WORK REQUIRED: Retype the lines below word for word, leaving out the pictures.

Screen grounding lines:
** begin **
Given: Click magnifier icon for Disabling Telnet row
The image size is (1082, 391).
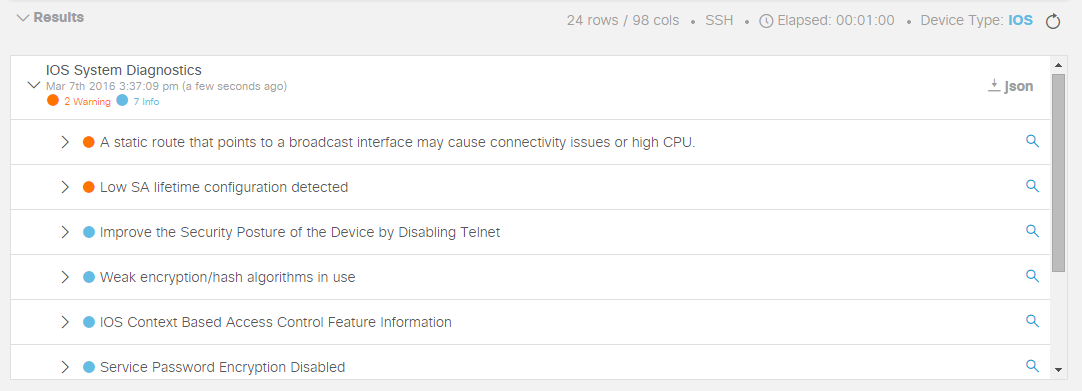Looking at the screenshot, I should [x=1032, y=231].
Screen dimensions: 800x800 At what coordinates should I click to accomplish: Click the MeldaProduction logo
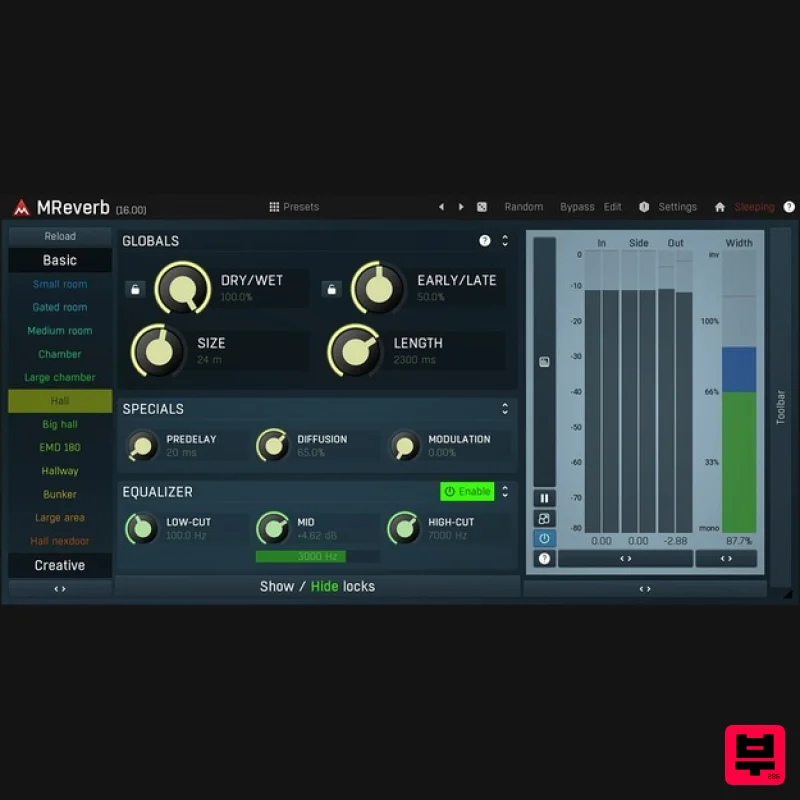[18, 207]
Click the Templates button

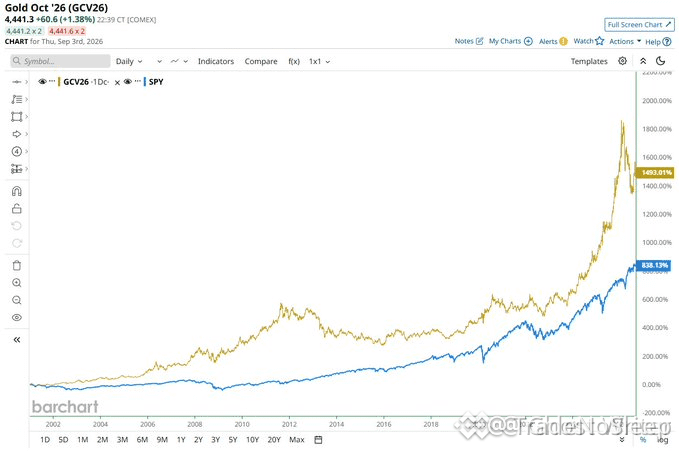589,61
** end **
FULL OUTPUT:
Given: Click magnifier icon for Disabling Telnet row
The image size is (1082, 391).
Looking at the screenshot, I should [x=1032, y=231].
Screen dimensions: 800x800 At what coordinates should I click to accomplish: Click the MeldaProduction logo
[18, 207]
Click the Templates button

589,61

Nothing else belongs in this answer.